■ Dataset records:

Start of Block

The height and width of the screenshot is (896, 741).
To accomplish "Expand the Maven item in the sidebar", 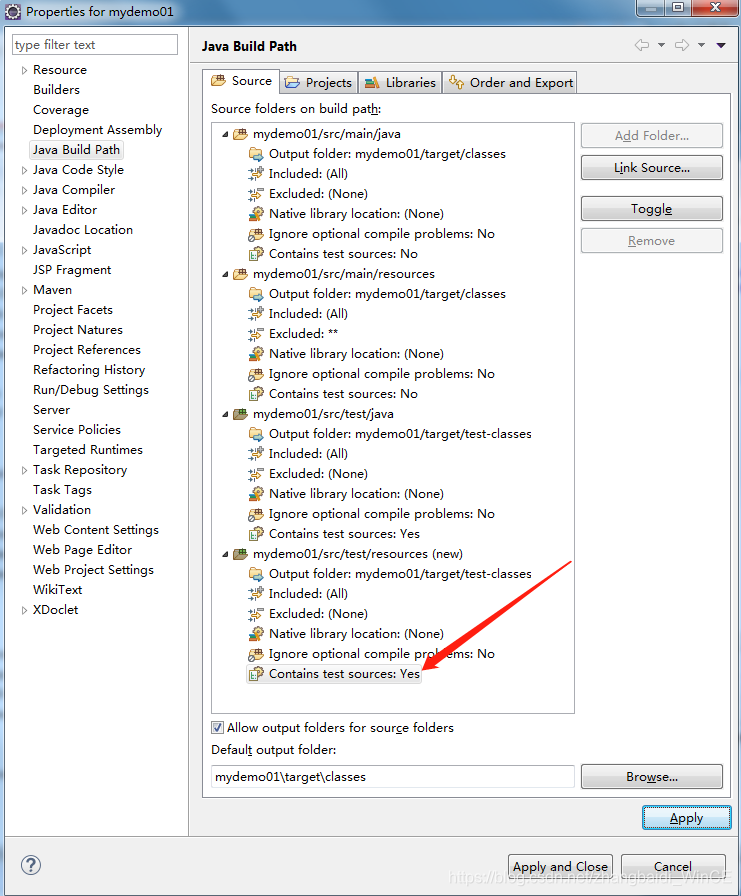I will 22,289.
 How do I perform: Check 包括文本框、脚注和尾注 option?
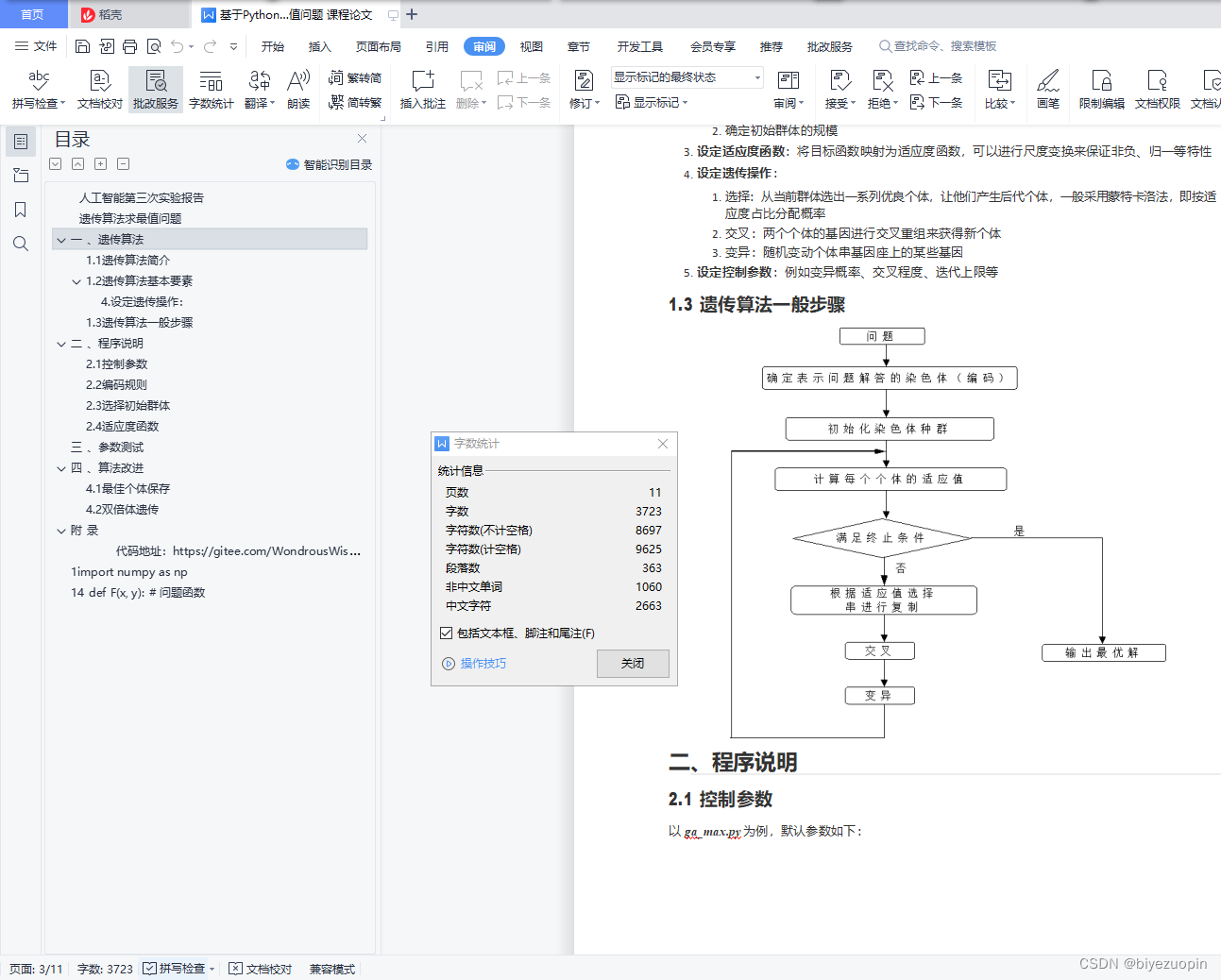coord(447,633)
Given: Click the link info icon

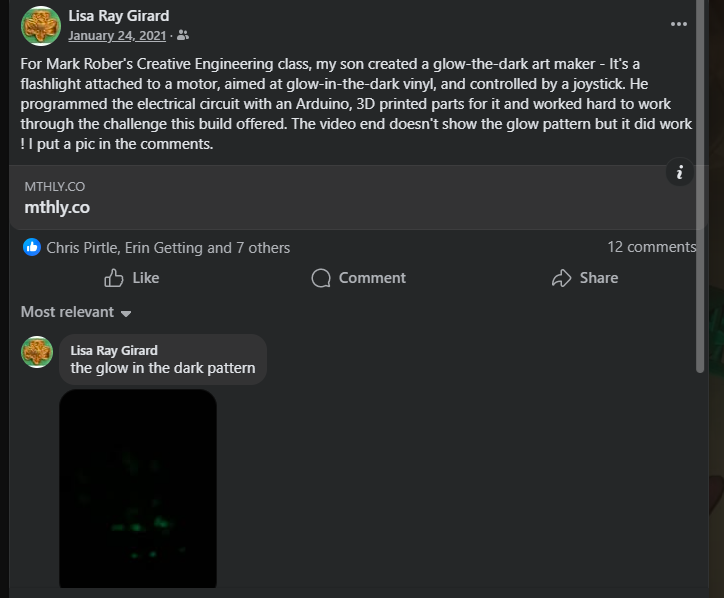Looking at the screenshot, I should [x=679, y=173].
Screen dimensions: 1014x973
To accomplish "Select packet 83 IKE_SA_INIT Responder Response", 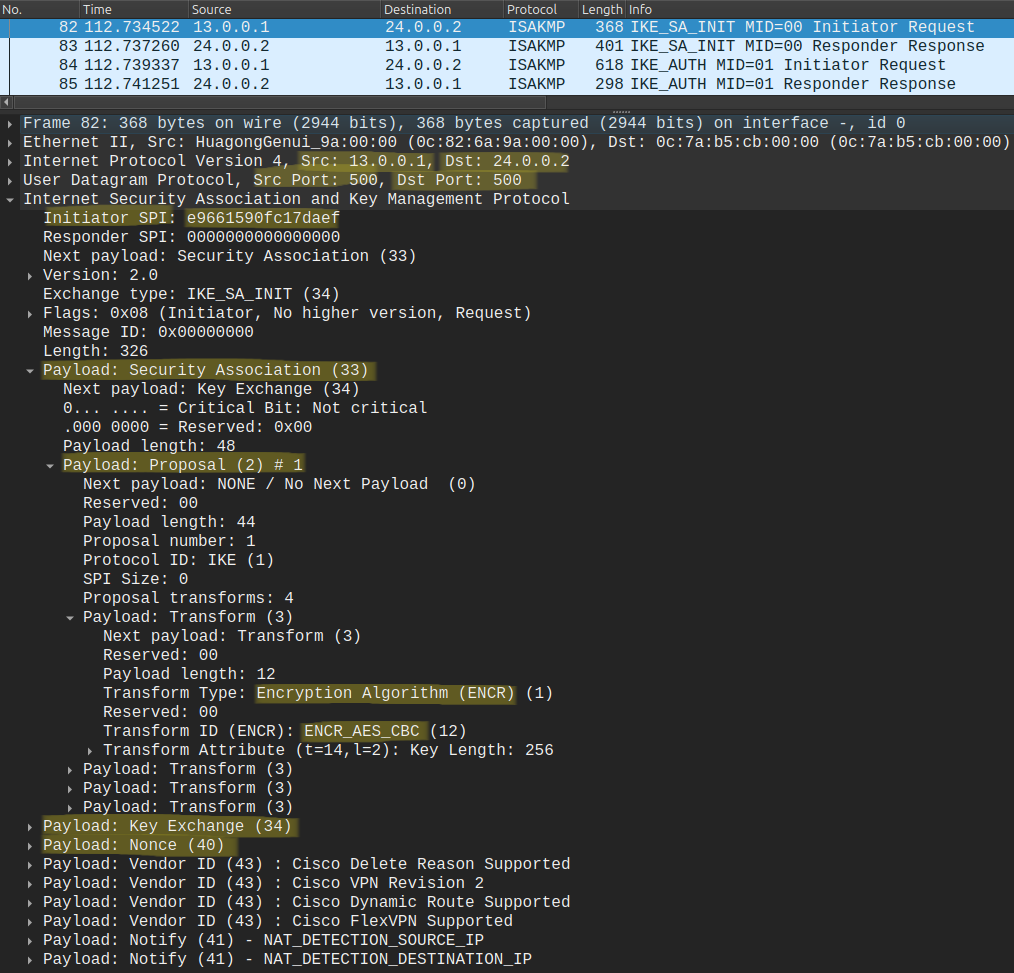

End of Block
Start of Block

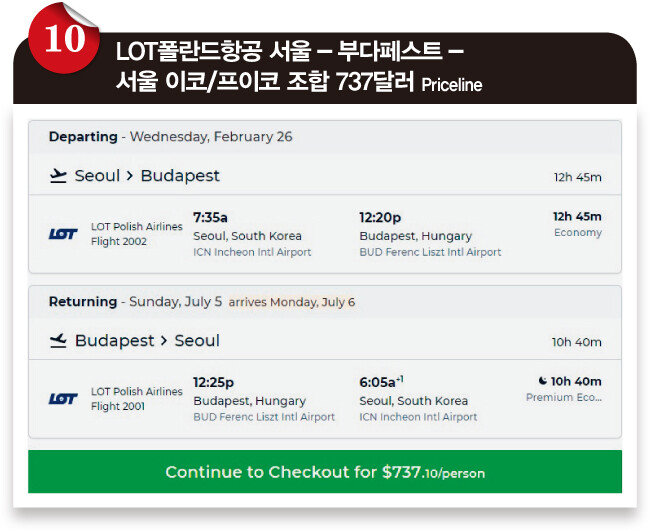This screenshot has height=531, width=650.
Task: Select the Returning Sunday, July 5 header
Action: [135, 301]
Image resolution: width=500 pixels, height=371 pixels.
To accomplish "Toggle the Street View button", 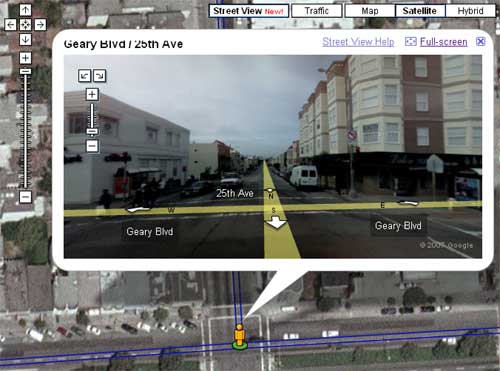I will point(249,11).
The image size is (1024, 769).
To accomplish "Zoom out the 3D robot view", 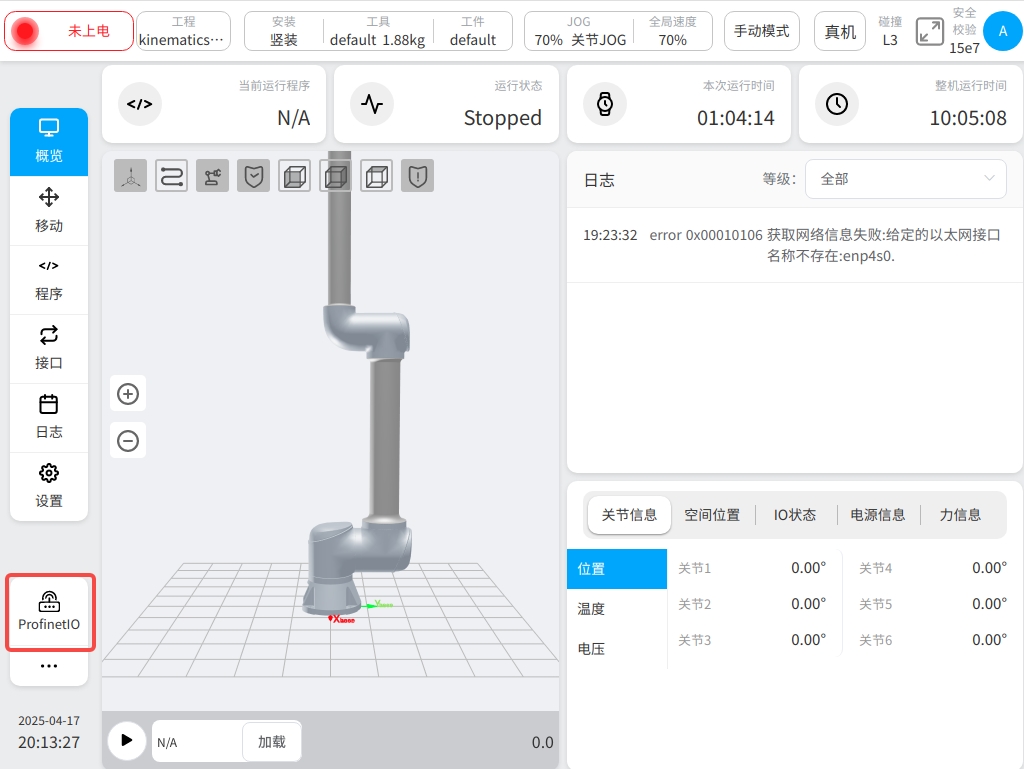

End of Block
Start of Block

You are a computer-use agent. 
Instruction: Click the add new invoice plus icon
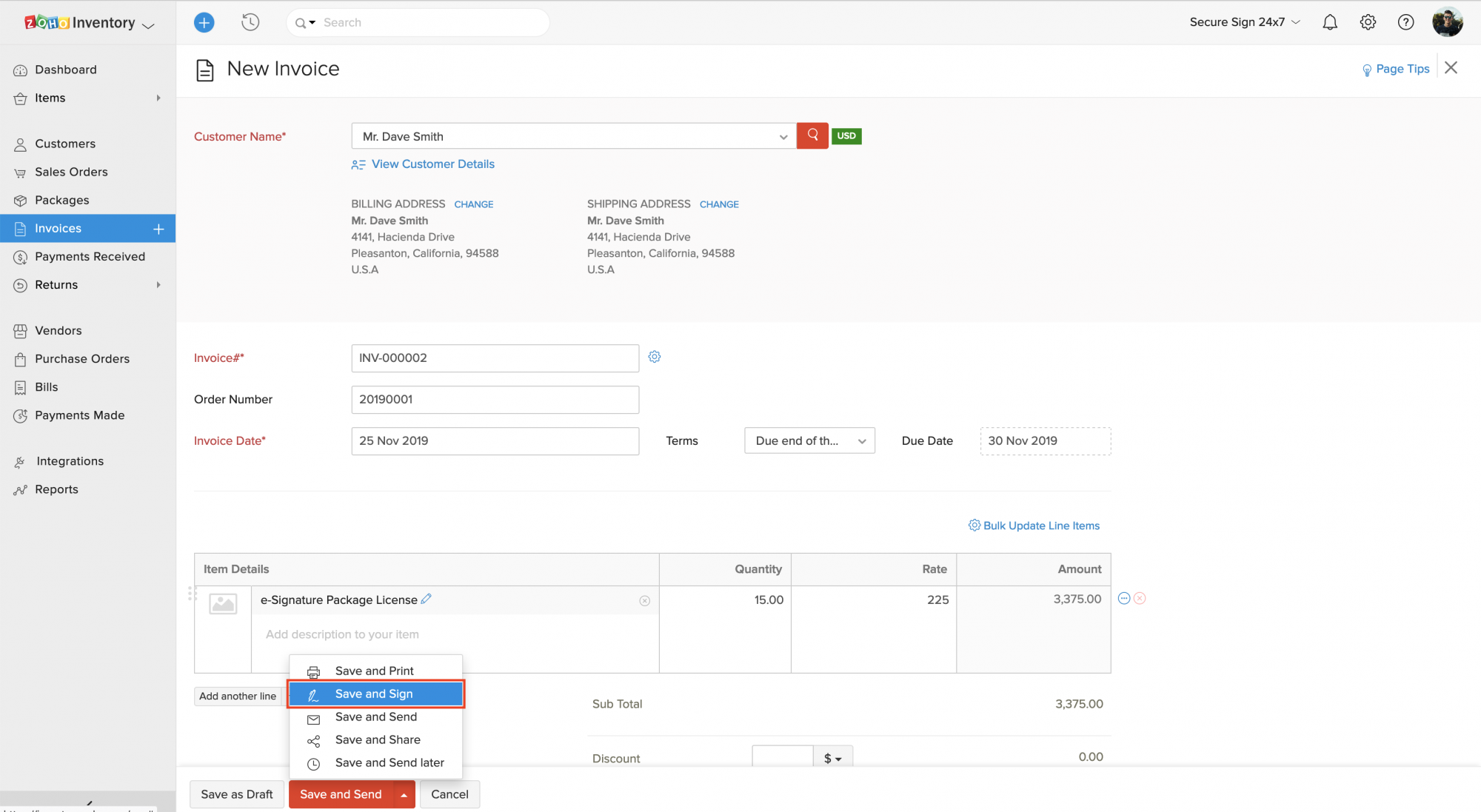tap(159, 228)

End of Block

■ Description of the task:
Copy only this from above: the line containing "Given: Click the link info icon", the line containing "packet 83 IKE_SA_INIT", and all lines between, printed exactly. Leave out the pictures.

■ Answer section:
Given: Click the link info icon

Looking at the screenshot, I should [x=679, y=173].
Screen dimensions: 1014x973
To accomplish "Select packet 83 IKE_SA_INIT Responder Response", 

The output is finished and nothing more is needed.